経営の健全性・効率性について
①経常収支比率:単年度の収支について表すものである。数値は100%以上であり、黒字であることを示している。②累積欠損金比率:営業収益に対する累積欠損金の状況を表す指標である。類似団体平均より高い数値となっており経営改善を図っていく必要がある。③流動比率:短期的な債務に対する支払能力を表す指標である。類似団体平均より低い数値となっており、経営改善を図っていく必要がある。④企業債残高対事業規模比率:企業債残高の規模を表す指標である。類似団体平均より低い数値となっており、他団体と比べて使用料収入に対する企業債残高の割合が低い事を示している。⑤経費回収率:使用料で回収すべき経費をどの程度使用料で賄えているかを表す指標である。
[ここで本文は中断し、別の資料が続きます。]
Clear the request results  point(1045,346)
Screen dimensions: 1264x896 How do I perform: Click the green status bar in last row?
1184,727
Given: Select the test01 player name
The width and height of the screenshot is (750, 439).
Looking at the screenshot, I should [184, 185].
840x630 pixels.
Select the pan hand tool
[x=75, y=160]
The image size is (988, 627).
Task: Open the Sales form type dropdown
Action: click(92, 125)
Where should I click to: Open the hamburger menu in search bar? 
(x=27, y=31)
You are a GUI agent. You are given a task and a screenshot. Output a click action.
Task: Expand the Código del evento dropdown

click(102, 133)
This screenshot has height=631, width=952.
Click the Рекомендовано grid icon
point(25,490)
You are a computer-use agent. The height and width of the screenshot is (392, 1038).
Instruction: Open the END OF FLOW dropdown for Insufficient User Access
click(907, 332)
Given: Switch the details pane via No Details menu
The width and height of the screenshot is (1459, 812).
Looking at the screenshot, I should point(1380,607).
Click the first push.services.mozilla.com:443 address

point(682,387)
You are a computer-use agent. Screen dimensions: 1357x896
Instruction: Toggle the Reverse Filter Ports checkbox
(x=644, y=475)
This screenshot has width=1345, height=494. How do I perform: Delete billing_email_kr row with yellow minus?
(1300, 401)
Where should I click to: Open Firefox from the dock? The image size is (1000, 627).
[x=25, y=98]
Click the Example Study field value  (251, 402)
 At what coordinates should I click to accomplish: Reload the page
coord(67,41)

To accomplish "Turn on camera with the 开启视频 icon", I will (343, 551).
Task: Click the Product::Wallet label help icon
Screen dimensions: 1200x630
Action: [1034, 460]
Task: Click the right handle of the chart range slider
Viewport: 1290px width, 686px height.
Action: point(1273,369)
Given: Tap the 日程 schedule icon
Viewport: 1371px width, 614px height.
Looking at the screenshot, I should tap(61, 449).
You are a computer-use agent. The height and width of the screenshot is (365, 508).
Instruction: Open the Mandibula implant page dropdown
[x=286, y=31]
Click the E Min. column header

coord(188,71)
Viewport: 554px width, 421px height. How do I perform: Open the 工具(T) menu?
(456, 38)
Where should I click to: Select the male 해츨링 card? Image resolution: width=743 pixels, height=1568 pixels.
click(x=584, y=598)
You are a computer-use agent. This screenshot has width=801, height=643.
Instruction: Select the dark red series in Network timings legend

数値が100%を下回っており、汚水処理に係る費用が使用料以外の収入により賄われていることを表している。適正な使用料収入の確保及び汚水処理費の削減に努める必要がある。⑥汚水処理原価:1㎥あたりの汚水処理に要した費用を表すものである。類似団体より低い数値となっているが、経費回収率は100%を下回っているため、今後も汚水処理の効率化を図っていく必要がある。⑦施設利用率:施設の処理能力に対する実際の処理水量の割合である。類似団体とほぼ同程度となっている。⑧水洗化率:処理区域内で実際に汚水処理を行っている人口の割合を表した指標である。今後も個別訪問などの接続勧奨を行い、水洗化率向上を図っていく。※いずれの指標も令和2年度から地方公営企業法を適用し、特別会計から企業会計へ移行したため令和元年度以前の数値はなしとなっている。
老朽化の状況について
①有形固定資産減価償却率:有形固定資産の減価償却がどの程度進んでいるかを表す指標で資産の老朽化度合いを示している。類似団体平均より高い数値となっており、施設の改築・更新の必要性が高くなっていることを表している。③管渠改善率:当年度に更新した管渠延長の割合を表すものである。平成27年度までに長寿命化・耐震化の両面から既存幹線管渠を調査し、概ね健全であって耐用年数も迎えていないと結果を得ている。幹線管渠の耐震対策は、平成29年度から着工しており、全工区の工事を完了させている。※いずれの指標も令和2年度から地方公営企業法を適用し、特別会計から企業会計へ移行したため令和元年度以前の数値はなしとなっている。
全体総括
四万十市公共下水道事業についての経営の健全性・効率性及び老朽化の状況からの分析は、以上のとおりである。今後は、人口減少などにより使用料収入の増加が見込めない中、老朽化が進んでいる施設の更新や耐震化などの整備を実施していく必要があり、経営状況は厳しくなることが予想される。使用料の改定や水洗化率向上に取り組み、使用料収入の増加を図ることや汚水処理費用等の削減を行うなど、経常収支比率の向上に取組むことが必要である。